Archiwum 24 kwietnia 2008


.
Autor: bunio
24 kwietnia 2008, 21:34

 

 

Dzisiaj mijając tych dwoje usłyszałem taki tekst:

"ja to swoją żonę 3 miesiące znałem zanim się z nią ożeniłem. Teraz to niektórzy znają się rok albo i więcej i jeszcze im mało, żeby się poznać."

Zarejestrowałem ich kątem oka, że pani z panem. Wcześniej nie zajmowałem się nimi, bo z tyłu tak normalnie wyglądali. Chwilę później coś zaskoczyło i się odwróciłem, żeby sprawdzić jak wyglądają z przodu. Zobaczyłem, że trzymają sie za ręce i pierwsze o czym pomyślałem, to... czy pan owdowiał, czy mu nie wyszło. Nie wiem dlaczego. Czasem trochę szkoda, że ludzie pojawiają się tylko tak... na chwilę. I nie można poznać historii.

A potem? To fakt, że kiedyś ludzie bardziej prostolinijni byli. I w ogóle. Z naciskiem na to "w ogóle", bo wszystko się tu mieści o czym mi się pisać teraz nie chce. Kiedyś jak się kogoś poznawało, to z grubsza wiadomo było kogo.

A teraz to nikt nie wygląda, jak wygląda... No cóż. Nawet się zakląć nie chce.

a

 

A jeszcze a propo's tekstów.

Przysiadłem sobie dzisiaj na ławeczce, żeby wtopić się w tłumek.
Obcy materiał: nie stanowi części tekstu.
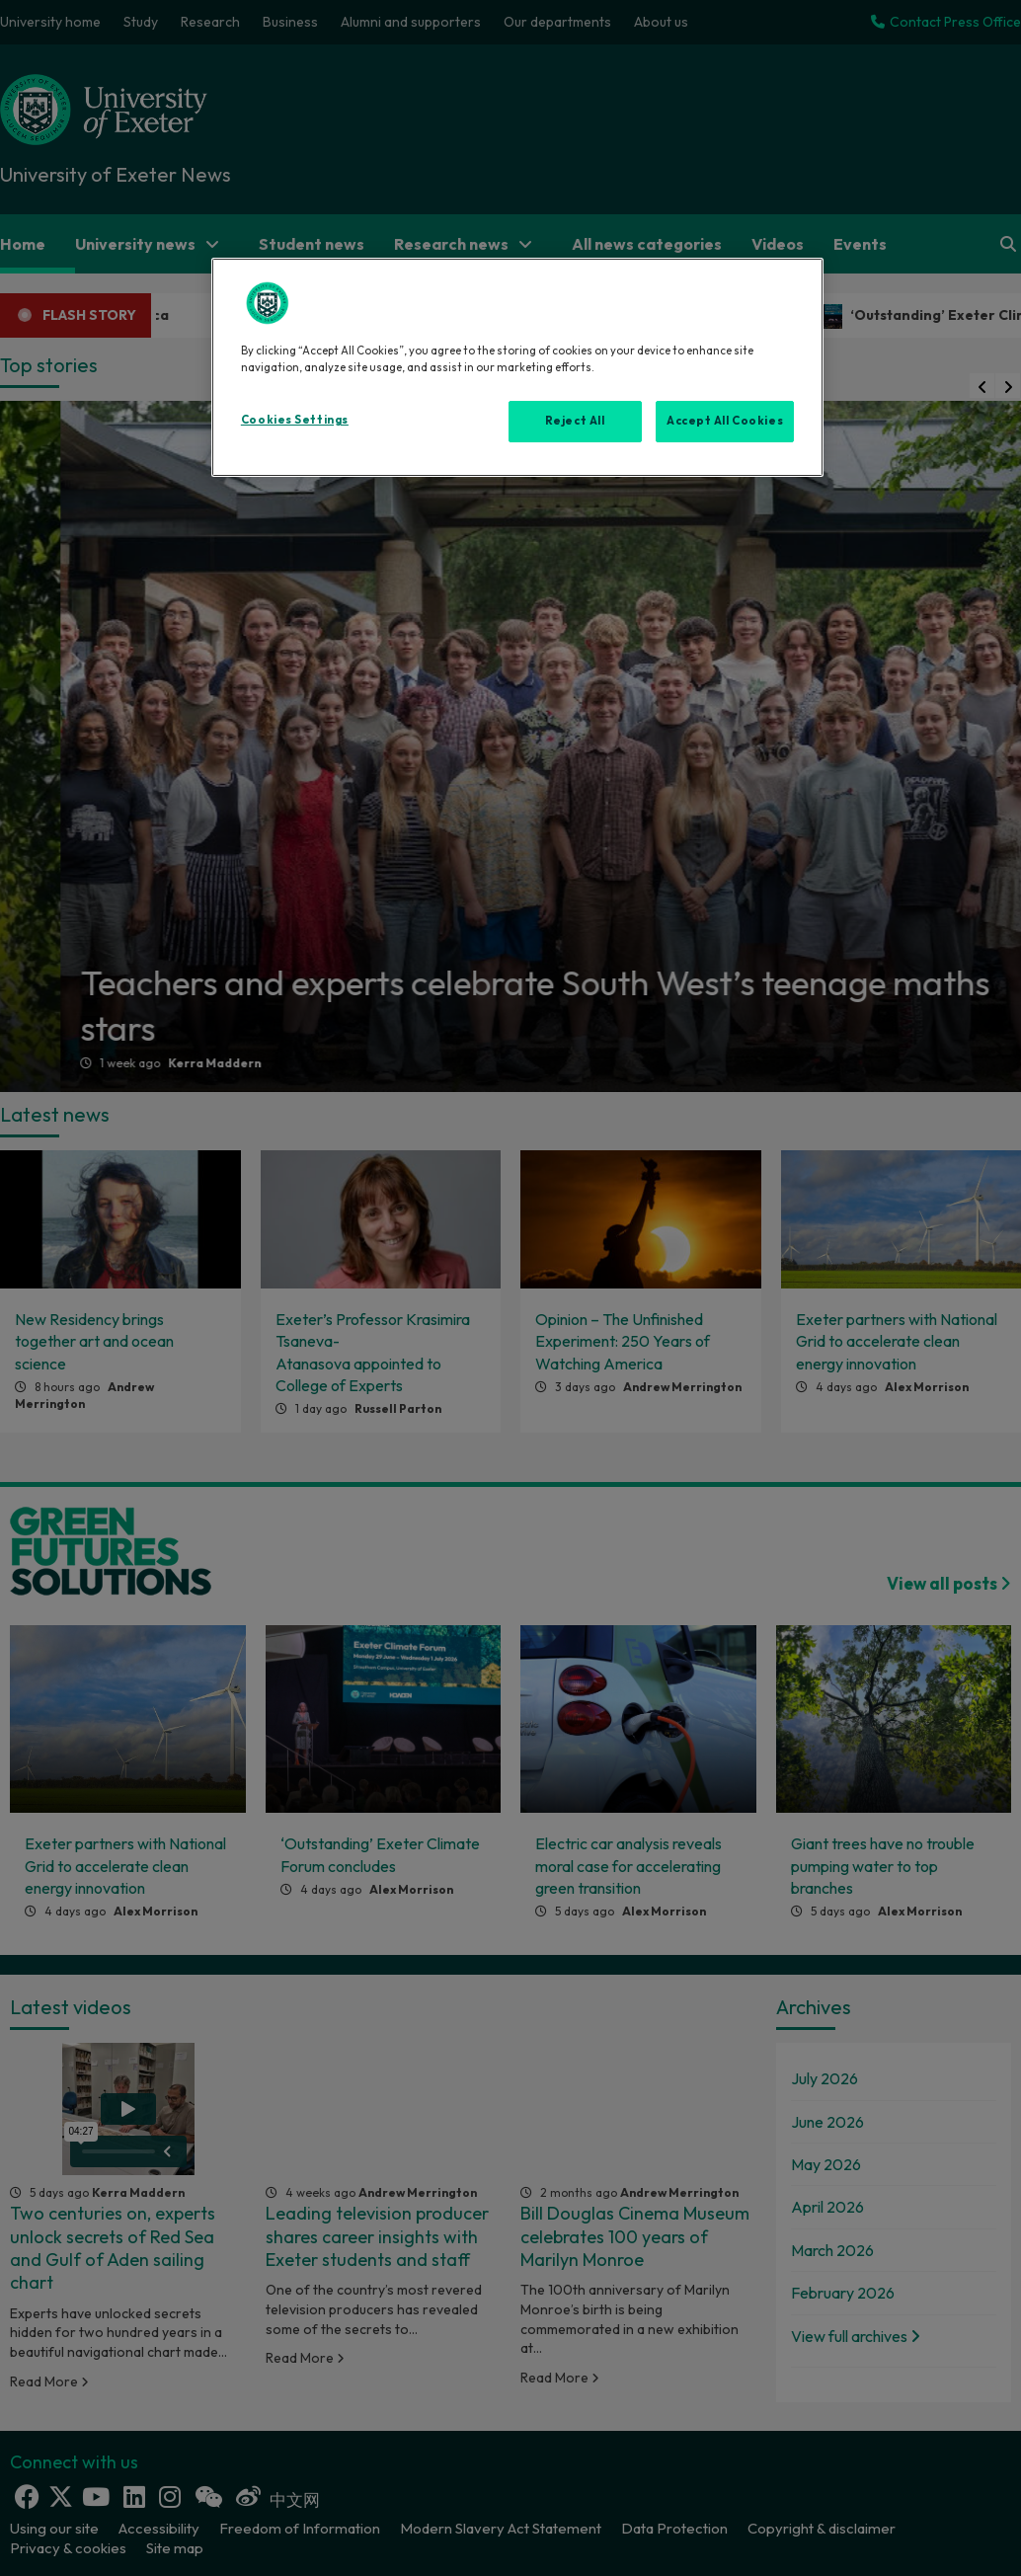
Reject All (575, 421)
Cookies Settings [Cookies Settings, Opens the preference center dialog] (295, 420)
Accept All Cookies (725, 421)
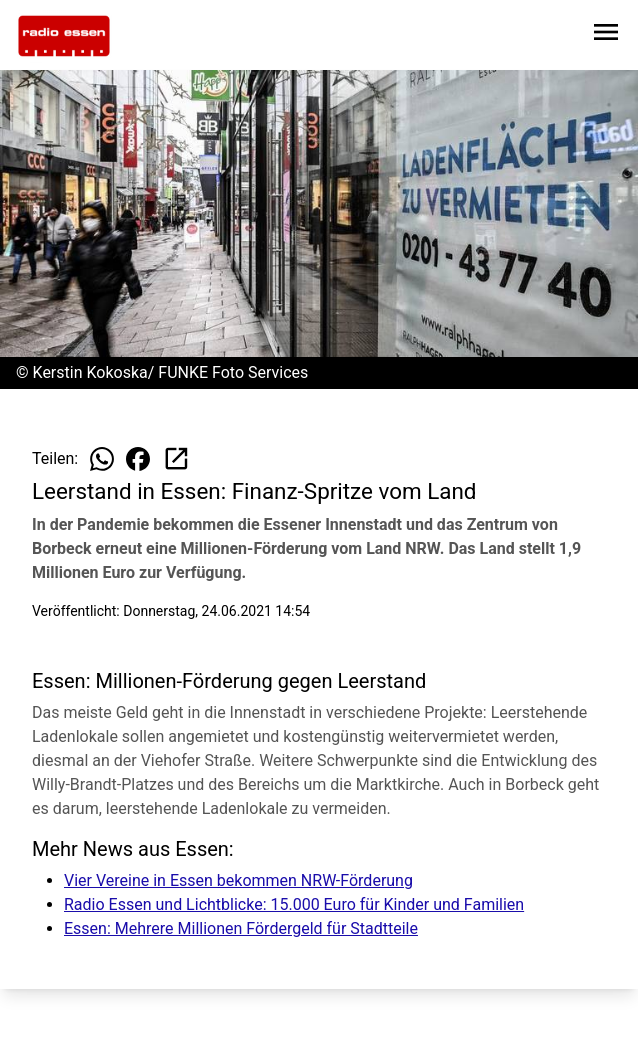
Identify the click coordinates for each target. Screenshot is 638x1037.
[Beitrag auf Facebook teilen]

Niedaleko mnie siedziało dwoje grubasów, kórych nie pstryknąłem. Bo nieciekawi byli. Zrobiłem kilka zdjęć i słyszę Pana Grubasa:

"tyle tych zdjęć robi tylko nie to, co TRZEBA"

No właśnie. Co TRZEBA fotografować?... dla mnie to zagadka. Ale sobie daruję.

 

 

 

 

.
Autor: bunio
24 kwietnia 2008, 15:23

Uwaga na orzeszki!!!

a

.
Autor: bunio
24 kwietnia 2008, 00:26

 

 

 

Czasem tak brakuje przestrzeni w pokoju. Bo ściany.

A jak się wyjdzie na balkon... to także. Bo bloki w zasięgu wzroku. Za blisko.

Kiedy przesunę wzrok trochę w lewo? Znów nie tak. Widzę horyzont, ale wiem, że on tak daleki, że nieosiągalny i nie ma po co dążyć... bo świat okrągły. Zawsze zatoczy człowiek koło. Niby nie wchodzi się dwa razy do tej samej rzeki, ale staje się nieraz w punkcie wyjścia. To nie to samo?

Po prostu znów coś mi się przypomniało. Mam nadzieję, że za jakiś czas będę pamiętać o czym dzisiaj myślałem, bo napisać nie mogę, bo to zbyt jasno o mnie, a tego bym nie chciał.

I dobrze, że dzisiaj nie mam lenia, bo robienie czegokolwiek - wsadzenie rąk w jakiekolwiek zajęcie napewno pomaga. Chociaż może stan dzisiejszy nie jest taki znów ciężki, bo ostatnio nie bywa.

I tego trzeba się trzymać.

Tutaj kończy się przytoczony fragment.